O MAIOR ÓRGÃO DO CORPO
Na vida, tudo é uma questão de pele, você vai descobrir lendo este texto inédito de Rubem Fonseca.
Todo mundo sabe qual é o maior órgão do corpo humano. Mas todos sabem que a importância desse órgão equivale à do coração? O tamanho deles é diferente, o coração tem treze centímetros de comprimento por nove de largura e seis de espessura; pesa entre 250 e 350 gramas. O outro pesa cerca de vinte vezes mais. Claro que estamos falando da pele.
Mas isso é um órgão? Não é um troço para a gente bronzear na praia e passar creme para compensar as rugas do envelhecimento? Uma espécie de roupa, que deve ser limpa, cheirosa e colorida? Uma conectiva, uma transferência de informação para o mundo exterior? "Ei! pessoal, sou ainda uma mulher jovem."

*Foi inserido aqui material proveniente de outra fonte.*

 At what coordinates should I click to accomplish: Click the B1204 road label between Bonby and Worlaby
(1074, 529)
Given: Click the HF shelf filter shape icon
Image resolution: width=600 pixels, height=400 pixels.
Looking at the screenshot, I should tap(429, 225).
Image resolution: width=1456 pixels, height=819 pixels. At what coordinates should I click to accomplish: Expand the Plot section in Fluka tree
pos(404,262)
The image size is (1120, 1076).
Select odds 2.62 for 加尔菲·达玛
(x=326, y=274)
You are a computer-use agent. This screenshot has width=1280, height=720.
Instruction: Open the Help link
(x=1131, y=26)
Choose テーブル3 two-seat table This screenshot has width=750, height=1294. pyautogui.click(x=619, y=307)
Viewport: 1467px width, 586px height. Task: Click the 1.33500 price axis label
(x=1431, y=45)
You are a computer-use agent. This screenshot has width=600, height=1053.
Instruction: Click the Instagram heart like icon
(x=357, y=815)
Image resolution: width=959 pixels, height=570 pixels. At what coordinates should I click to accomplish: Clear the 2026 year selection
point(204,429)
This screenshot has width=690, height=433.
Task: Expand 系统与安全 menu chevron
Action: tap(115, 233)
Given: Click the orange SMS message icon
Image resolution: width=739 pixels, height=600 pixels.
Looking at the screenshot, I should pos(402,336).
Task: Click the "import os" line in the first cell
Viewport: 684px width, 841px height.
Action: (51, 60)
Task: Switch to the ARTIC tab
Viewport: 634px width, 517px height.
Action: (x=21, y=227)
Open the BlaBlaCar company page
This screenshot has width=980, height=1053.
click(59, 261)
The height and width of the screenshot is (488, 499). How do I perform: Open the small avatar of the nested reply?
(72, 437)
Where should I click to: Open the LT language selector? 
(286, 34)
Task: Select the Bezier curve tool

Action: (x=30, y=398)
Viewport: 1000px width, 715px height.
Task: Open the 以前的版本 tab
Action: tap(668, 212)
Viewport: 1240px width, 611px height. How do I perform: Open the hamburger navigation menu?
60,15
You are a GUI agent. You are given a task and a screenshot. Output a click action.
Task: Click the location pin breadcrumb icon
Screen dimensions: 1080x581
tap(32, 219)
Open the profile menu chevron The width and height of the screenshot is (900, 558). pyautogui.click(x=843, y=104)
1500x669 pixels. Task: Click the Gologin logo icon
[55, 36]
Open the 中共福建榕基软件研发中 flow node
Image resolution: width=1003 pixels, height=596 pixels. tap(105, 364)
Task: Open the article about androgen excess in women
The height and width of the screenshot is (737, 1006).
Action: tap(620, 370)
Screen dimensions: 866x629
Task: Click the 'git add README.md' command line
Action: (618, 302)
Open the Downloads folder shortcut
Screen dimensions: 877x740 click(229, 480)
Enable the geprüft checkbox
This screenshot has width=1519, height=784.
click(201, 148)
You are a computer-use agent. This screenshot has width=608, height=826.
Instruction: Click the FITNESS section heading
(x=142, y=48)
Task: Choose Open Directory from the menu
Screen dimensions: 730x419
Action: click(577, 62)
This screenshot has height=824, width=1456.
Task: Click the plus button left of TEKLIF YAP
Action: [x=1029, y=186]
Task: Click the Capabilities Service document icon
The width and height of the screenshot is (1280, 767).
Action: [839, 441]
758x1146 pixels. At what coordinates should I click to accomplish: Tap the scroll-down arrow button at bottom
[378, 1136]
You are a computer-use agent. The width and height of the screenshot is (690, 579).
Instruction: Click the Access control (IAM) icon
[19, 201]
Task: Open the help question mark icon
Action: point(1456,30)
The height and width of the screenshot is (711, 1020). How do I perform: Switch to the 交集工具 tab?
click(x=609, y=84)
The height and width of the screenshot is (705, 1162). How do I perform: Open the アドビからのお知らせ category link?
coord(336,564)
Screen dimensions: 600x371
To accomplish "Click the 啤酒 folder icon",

A pele até que pode desempenhar esse papel, sendo tão rica e multifária. Antes de mais nada, é dotada de uma opulência de terminais nervosos que a torna um importante órgão sensorial, fonte do primeiro dos nossos cinco sentidos – o tato. Ou seja, joga no mesmo time do olho, do ouvido, da língua e do nariz. Mas essa é a menor de todas as suas virtudes. A pele nos protege contra agressões químicas e físicas, age como um filtro permitindo uma infinidade de mutações biológicas sintetizando vitaminas essenciais ao crescimento, além da calcificação dos ossos. E finalmente os vasos sanguíneos que a cobrem mantêm a nossa temperatura constante e permitem o processo de exalação, através dos poros, de partículas líquidas, isso que chamam de transpiração. Resumindo, a pele protege, metaboliza, harmoniza, informa.
Mas ela tem vários inimigos. Talvez o pior deles seja a moda, as variações culturais que influenciam a indumentária, a fala, a recreação. Outros órgãos também são afetados pela moda: pulmão, coração, fígado – cigarro, batata frita, uísque – mas nenhum deles é tão agredido quanto a pele. Por um simples motivo: ninguém está feliz com a pele que tem e acham que ela, como uma peça de vestuário, pode ser tingida, esticada, alinhavada, trocada.
Já escrevi e reescrevi (esse assunto é uma idéia fixa minha) que, antigamente, no nosso país, as mulheres não saíam à rua sem uma sombrinha que as protegesse do sol. E os homens usavam chapéus de palha. Hoje achar uma sombrinha para comprar é muito dificil e chapéu de palha só conheço uma pessoa que usa, aliás um cara elegante que entende muito de vinhos. O que aconteceu? Mais uma daquelas influências culturais americanas idiotas. Nos States, a pessoa suntanned, bronzeada, era tida como de elite, alguém que passava as férias e/ou os fins de semana na Califórnia ou na Flórida, não tinha aquela palidez dos fodidos que moravam no norte do país. Então, como macacos colonizados, copiamos isso e jogamos as sombrinhas e os chapéus de palha no lixo e decidimos ficar todos bronzeados, com cara de proprietários de coberturas na praia.
O certo é deixar a pele com sua tonalidade natural. Uma pele assim é sempre atraente, não importa o matiz. (E a beleza física está mais na estrutura óssea do que na pele). Aqui, no mundo ocidental, apesar dos riscos de câncer de pele, as pessoas querem ficar bronzeadas. As praias na minha cidade começam a receber sua maior afluência a partir das onze horas quando o sol está mais virulento e essa massa ignara deita-se em toalhas e vai rolando o corpo para receber o sol, como um frango de padaria girando no espeto. Em outras partes do mundo, ocorre o oposto, as pessoas querem clarear a pele. (As gueixas pintavam a pele de branco). Acabo de ler uma matéria sobre a Índia em que essa moda tornou-se compulsiva, as mulheres de compleição mais escura têm dificuldade de arranjar namorados e maridos, e até mesmo certos empregos. O negócio dos cosméticos que se propõem a clarear a pele atingiu duzentos e cinqüenta milhões de dólares anuais e continua crescendo. Já existem 60.000 salões de beleza especializados em branquear a pele, que usam, entre outros métodos, máquinas que emitem rajadas fortes de areia fina projetadas sobre a pele com a finalidade de branqueá-la. Mais uma vez é um imperativo da moda, condicionado por valores culturais, no caso estabelecidos pelos colonizadores caras pálidas ingleses. Os de pele escura são vistos como cidadãos de segunda classe, humildes trabalhadores da gleba, que evidentemente ficam expostos ao sol.
Em síntese: Nesse específico festival de estupidez cultural quem tem se ferrado, de maneira consistente, é a pele, esse grande e importante órgão do nosso corpo.
Você esta torcendo para fazer sol no fim de semana?